Sao Paulo-the big networks of drugstores surf in the crisis, and show the resilience of the sector. In the first half of this year the 28 largest of branch had nominal growth of 12.6% in turnover. Considering the effects of inflation, this high enough to the 4%-still a significant value on the current recessive scenario.
Data from the Brazilian Association of Pharmacies and Drugstores (Abrafarma), uniquely by INN advance, show an increase mainly in generic categories and not medicines, which advanced 12.86 percent and 11.95%, respectively, on a high of 9.05% for medicines (in nominal terms). Despite the expansion in turnover in relation to the number of units sold, the increase was a little more shy, 2.93%, 1.08 billion of products being marketed in the period. "The high turnover was pulled by rising prices, and sell in more quantity items with higher value," the Chief Executive Officer of Abrafarma, Sérgio Mena Barreto.
About the stronger expansion of generics, the Executive points out that this was always a gamble. "We have this policy to work preferably with generics, so much so that in units sold, they already represent 24% of the total," says, that, when it comes to billing, the representativeness of the category drops to 17%.
Not so good for everyone
This strong expansion of the networks associated with Abrafarma, however, does not represent the reality of the entire sector. "What is happening is a growth pulled by the major networks. The Independents have not grown as much as we do. "
The Executive he credits such high expressive of the majors to two factors: first, the fact that they have their own distribution systems-which ensures that there is no stockout. "In this sector, having no rupture is critical. If a consumer goes to a pharmacy with a list of five products, and is not one of the items, he will find another store. "
He goes on to explain that the rupture rate in large networks is approximately 12%, while in the small pharmacies reaches 50%. In other words, every ten products, lack a grids, while small enough to Miss five items.
In addition, the second aspect that contributes to this strong growth of large is the structure of the stores. "We won independent networks also by the size of the units. The service level is much higher, in terms of choices of brands and product mix ", he adds.
The largest
To ensure this broad mix without breaking, invest in distribution systems is essential. Example, the streak-the country''s largest network Drogasil with 1,330 units-recently opened its ninth distribution center (DC). "The inauguration of this new CD in Pernambuco removes a very important expansion bottleneck.
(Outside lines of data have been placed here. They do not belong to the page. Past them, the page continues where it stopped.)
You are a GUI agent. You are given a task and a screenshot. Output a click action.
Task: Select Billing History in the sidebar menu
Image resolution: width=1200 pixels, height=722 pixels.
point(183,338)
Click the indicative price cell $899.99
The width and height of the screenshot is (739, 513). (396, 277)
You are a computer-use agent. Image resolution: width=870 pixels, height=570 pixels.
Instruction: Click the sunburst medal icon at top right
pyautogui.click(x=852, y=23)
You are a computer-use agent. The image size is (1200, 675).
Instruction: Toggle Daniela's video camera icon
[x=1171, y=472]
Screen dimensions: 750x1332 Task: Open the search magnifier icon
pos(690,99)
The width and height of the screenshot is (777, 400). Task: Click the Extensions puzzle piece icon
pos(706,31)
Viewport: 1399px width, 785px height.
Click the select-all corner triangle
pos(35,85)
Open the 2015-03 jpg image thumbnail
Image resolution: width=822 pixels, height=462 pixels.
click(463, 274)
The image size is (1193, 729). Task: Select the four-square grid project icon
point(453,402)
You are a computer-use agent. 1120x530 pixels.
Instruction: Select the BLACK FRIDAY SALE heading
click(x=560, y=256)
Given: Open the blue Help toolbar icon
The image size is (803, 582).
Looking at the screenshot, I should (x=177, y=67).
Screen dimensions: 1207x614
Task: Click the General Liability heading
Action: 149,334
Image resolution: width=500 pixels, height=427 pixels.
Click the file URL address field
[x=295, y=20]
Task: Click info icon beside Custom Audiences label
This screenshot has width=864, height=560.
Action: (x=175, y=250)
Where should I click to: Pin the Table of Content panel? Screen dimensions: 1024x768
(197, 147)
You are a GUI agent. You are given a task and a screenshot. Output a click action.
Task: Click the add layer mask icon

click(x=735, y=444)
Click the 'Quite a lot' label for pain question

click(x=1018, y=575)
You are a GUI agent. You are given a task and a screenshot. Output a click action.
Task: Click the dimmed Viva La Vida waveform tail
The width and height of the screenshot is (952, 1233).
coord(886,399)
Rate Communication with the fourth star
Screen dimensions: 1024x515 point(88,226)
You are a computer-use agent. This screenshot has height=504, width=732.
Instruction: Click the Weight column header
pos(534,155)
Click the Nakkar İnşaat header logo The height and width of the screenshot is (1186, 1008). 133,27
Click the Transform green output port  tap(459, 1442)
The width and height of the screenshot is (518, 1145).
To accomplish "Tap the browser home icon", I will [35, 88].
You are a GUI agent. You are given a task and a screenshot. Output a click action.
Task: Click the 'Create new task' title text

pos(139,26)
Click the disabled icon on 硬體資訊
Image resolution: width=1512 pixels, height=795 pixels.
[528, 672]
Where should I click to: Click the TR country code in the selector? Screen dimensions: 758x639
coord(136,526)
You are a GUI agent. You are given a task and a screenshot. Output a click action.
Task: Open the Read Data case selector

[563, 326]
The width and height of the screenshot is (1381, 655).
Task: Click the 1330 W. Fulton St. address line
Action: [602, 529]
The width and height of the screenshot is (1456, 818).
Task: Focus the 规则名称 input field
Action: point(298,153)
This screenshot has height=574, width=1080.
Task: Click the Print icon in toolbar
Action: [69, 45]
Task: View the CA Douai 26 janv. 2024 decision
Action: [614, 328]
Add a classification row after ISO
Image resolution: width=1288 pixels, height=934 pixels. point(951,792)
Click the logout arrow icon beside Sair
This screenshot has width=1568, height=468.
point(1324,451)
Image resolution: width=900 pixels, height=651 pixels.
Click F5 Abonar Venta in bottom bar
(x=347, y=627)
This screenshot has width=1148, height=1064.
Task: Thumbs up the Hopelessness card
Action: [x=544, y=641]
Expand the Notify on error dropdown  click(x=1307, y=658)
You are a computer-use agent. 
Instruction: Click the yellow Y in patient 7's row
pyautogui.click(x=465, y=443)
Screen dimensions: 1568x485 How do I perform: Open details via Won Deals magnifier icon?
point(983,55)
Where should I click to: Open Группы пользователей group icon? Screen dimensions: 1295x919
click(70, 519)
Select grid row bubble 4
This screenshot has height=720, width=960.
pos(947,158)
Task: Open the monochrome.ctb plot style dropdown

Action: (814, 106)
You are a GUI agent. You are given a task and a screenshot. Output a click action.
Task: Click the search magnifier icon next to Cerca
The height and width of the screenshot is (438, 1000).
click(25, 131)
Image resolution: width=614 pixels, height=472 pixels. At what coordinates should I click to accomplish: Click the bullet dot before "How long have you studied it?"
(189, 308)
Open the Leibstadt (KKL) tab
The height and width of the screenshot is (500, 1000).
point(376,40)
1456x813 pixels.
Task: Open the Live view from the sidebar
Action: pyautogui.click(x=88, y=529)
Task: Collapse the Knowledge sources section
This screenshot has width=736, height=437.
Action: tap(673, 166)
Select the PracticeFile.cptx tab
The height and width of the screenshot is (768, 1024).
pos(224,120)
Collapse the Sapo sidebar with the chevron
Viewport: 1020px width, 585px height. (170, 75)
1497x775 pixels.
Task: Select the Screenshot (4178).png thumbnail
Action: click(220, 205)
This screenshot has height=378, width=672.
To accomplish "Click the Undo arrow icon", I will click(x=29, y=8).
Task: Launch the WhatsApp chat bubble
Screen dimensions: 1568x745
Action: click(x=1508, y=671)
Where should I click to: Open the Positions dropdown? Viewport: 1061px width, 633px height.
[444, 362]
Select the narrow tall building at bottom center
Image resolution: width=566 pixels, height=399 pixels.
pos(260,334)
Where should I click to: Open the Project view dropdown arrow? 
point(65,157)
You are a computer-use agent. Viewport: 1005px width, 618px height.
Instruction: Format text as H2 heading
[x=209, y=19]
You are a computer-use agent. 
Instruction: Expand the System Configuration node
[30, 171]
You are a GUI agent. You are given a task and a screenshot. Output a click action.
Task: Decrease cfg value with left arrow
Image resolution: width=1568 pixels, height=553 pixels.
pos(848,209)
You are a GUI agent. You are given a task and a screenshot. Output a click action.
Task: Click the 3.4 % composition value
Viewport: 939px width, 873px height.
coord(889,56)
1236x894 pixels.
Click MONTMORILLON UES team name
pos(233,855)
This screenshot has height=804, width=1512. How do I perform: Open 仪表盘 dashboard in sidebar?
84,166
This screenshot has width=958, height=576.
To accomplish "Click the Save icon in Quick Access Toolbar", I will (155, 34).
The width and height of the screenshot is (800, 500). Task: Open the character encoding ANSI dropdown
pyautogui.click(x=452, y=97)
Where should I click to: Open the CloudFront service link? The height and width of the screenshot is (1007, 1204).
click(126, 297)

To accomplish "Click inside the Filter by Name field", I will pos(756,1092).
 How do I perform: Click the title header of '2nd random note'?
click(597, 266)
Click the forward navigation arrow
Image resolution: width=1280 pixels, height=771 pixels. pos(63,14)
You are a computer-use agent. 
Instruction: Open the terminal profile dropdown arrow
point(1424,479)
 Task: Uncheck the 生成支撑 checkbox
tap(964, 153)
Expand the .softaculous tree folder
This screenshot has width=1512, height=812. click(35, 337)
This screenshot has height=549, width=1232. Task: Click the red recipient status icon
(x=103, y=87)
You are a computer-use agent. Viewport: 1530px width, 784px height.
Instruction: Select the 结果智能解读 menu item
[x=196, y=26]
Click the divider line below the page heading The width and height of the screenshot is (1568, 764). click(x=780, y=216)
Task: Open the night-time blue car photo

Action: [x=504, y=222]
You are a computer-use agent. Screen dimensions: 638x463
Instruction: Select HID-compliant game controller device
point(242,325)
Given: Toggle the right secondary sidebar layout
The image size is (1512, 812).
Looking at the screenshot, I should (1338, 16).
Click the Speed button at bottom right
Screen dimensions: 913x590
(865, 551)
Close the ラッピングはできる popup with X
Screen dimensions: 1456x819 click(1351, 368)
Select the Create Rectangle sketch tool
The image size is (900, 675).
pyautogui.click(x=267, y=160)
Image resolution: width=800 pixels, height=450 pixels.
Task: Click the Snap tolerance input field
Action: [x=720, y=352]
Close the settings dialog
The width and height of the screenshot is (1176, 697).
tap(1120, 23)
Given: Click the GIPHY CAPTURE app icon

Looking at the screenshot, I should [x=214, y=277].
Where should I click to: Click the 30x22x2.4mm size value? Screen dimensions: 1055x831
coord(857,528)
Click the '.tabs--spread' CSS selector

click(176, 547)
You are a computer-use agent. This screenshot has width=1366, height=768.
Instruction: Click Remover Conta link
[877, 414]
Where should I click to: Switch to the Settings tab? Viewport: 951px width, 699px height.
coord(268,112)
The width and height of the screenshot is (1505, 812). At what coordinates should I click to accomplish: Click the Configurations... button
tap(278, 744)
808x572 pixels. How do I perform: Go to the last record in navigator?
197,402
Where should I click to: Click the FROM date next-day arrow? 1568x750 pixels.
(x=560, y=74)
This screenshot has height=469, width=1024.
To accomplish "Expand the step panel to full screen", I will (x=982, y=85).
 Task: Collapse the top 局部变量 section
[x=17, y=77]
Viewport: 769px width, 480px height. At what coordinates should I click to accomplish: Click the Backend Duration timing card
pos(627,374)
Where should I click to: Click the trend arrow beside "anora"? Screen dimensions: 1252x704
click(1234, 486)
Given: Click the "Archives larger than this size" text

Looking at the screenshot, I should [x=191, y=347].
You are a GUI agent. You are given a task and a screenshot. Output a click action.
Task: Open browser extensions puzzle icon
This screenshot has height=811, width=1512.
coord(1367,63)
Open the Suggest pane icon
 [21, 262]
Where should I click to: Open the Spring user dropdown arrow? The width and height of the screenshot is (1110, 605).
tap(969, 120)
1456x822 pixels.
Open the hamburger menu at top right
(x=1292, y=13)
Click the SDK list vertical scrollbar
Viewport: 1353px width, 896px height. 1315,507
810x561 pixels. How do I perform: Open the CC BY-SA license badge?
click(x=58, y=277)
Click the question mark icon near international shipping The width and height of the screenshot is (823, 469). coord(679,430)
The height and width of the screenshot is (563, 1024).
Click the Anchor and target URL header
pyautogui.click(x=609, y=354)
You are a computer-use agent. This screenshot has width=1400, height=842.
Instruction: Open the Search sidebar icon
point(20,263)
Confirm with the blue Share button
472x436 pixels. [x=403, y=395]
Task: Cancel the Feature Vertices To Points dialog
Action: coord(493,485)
With a local CD we have achieved a significant improvement of the service level, and this is reflected in sales, "he said in Conference call the investor relations officer, Eugène De Zagottis.
The company saw in the second quarter of this year high of 44.6% in net profit in the year-to-year comparison, registering R$ 157,800,000 gain. Net sales advanced 25% over the same period. "We had too high gross margin, which rose 1.3 percentage point, leveraged a lot by the price increase of 12 percent," he said.
According to him, this is the best quarterly result in the history of Drogasil Streak. Proof of the company''s optimism was the expansion of the guidance for the store openings during the year, which went from 165 to 200 units. The forecast for 2017 was also revised, from 195 to 200 stores new operations in the country.
To pay less, third largest of Brazil, also showed growth in sales in the first half of this year, which have advanced by about 22%, in comparison with the same period last year and according to the company. In addition, during this period were opened 69 new units, which led the company to almost 900 stores. Until 2017, the forecast is to reach 1000 points of sale.